- Textabschnitt
Der Epurateur von Georg Alphonse Risler in
Cernay.
Aus dem Bulletin de la Société industrielle de
Mulhouse, Nr. 114, durch das polytechn. Centralblatt, 1852, Liefer.
5.
Mit einer Abbildung auf Tab. I.
Risler's Epurateur.
Der Epurateur, für welchen die Mülhauser Industrie-Gesellschaft Hrn. Risler am 28. Mai 1851 die silberne Medaille zuerkannte,
ersetzt die Behandlung der Baumwolle auf der Schlagmaschine zum Theil und diejenige
auf der Reißkrempel vollständig; er liefert ein ganz reines und knotenfreies Vließ,
welches für grobe Garnnummern den Streckmaschinen direct übergeben werden kann,
dagegen für feine Garnnummern zunächst auf der Feinkrempel weiter verarbeitet
wird.
Die von der Société industrielle zur Berichterstattung
über den Risler'schen Epurateur niedergesetzte Commission
spricht sich, nachdem dreijährige Erfahrungen über die Vor- und Nachtheile
desselben gesammelt
worden sind, in einem am 28. März 1851 erstatteten Berichte (Berichterstatter Hr.

- Bereitgestellte Angaben
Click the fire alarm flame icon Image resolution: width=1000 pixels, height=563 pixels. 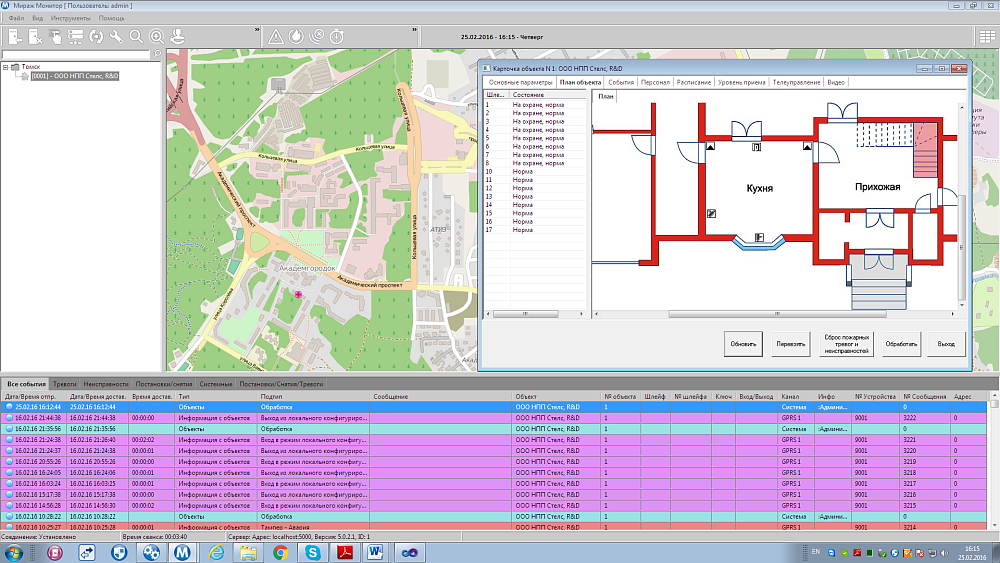point(296,37)

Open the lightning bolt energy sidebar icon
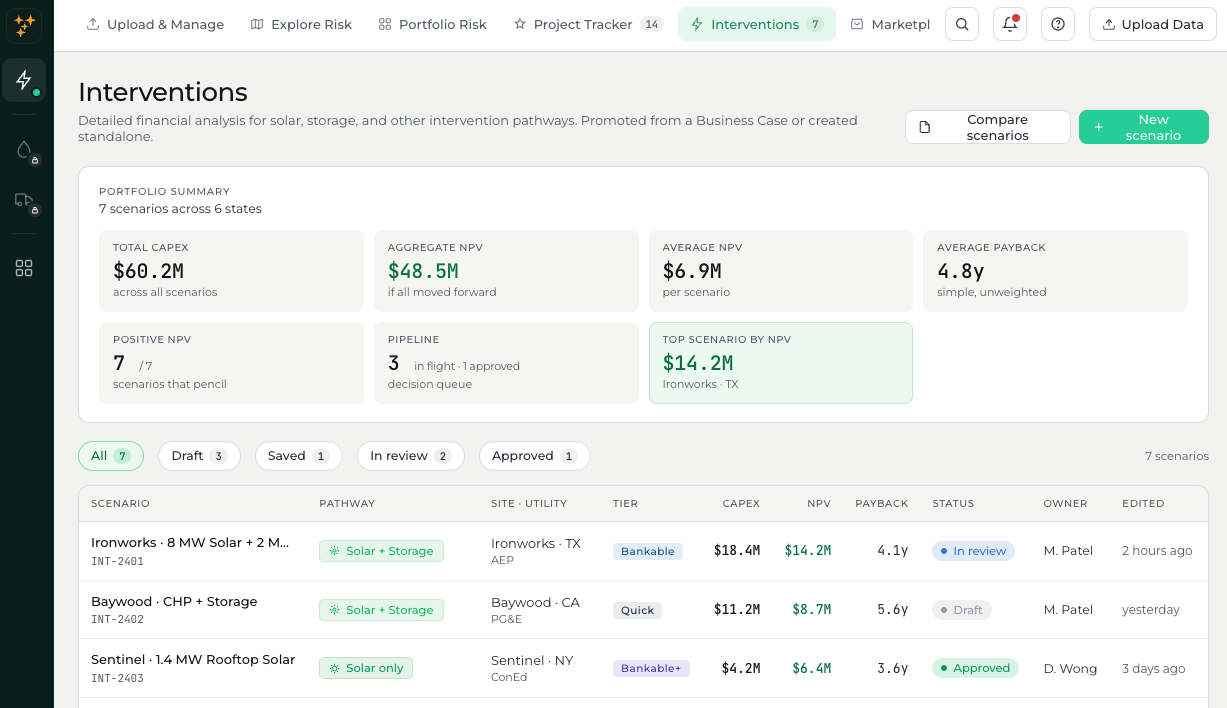coord(24,80)
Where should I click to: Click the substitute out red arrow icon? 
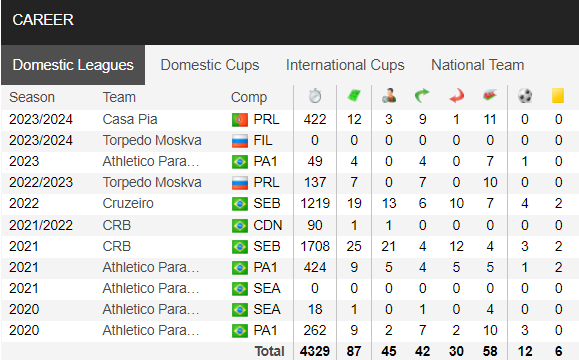tap(456, 96)
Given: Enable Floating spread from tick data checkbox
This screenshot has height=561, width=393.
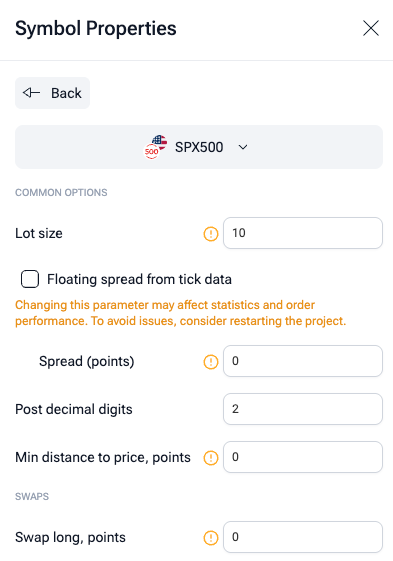Looking at the screenshot, I should (x=30, y=279).
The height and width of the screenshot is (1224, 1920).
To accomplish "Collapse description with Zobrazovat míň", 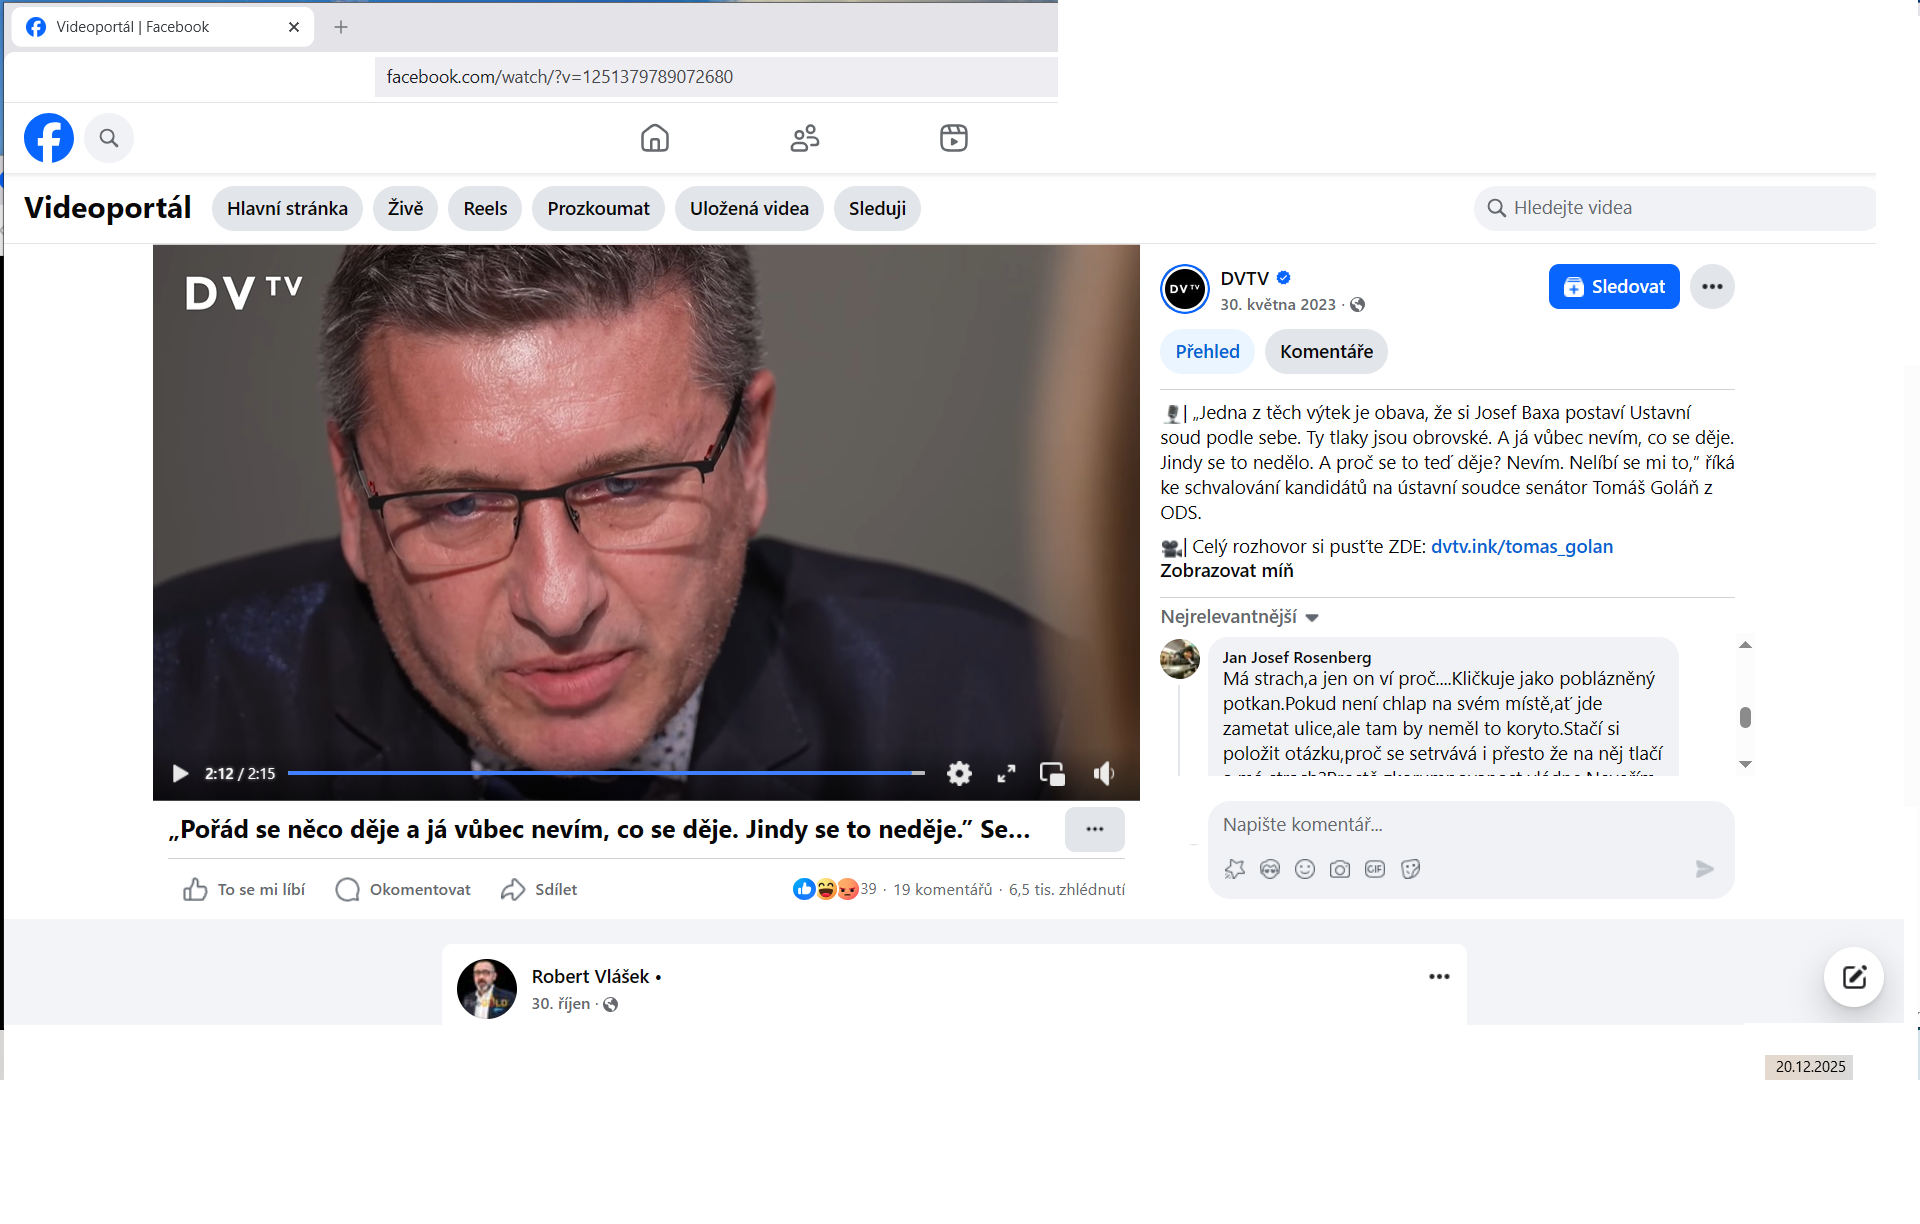I will (1227, 571).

- Teile der Übung
• 1. Schreibe aus dem Textabschnitt über Rislers Epurateur die Stelle wortgetreu ab, die mit „Mit einer Abbildung“ beginnt und bis einschließlich „Berichte (Berichterstatter Hr.“ reicht.
• 2. Welche Auszeichnung erhielt Risler laut dem Textabschnitt über seinen Epurateur von der Mülhauser Industrie-Gesellschaft am 28. Mai 1851?

- Antworten
• 1.
Mit einer Abbildung auf Tab. I.
Risler's Epurateur.
Der Epurateur, für welchen die Mülhauser Industrie-Gesellschaft Hrn. Risler am 28. Mai 1851 die silberne Medaille zuerkannte,
ersetzt die Behandlung der Baumwolle auf der Schlagmaschine zum Theil und diejenige
auf der Reißkrempel vollständig; er liefert ein ganz reines und knotenfreies Vließ,
welches für grobe Garnnummern den Streckmaschinen direct übergeben werden kann,
dagegen für feine Garnnummern zunächst auf der Feinkrempel weiter verarbeitet
wird.
Die von der Société industrielle zur Berichterstattung
über den Risler'schen Epurateur niedergesetzte Commission
spricht sich, nachdem dreijährige Erfahrungen über die Vor- und Nachtheile
desselben gesammelt
worden sind, in einem am 28. März 1851 erstatteten Berichte (Berichterstatter Hr.

• 2. Die Mülhauser Industrie-Gesellschaft erkannte ihm die silberne Medaille zu.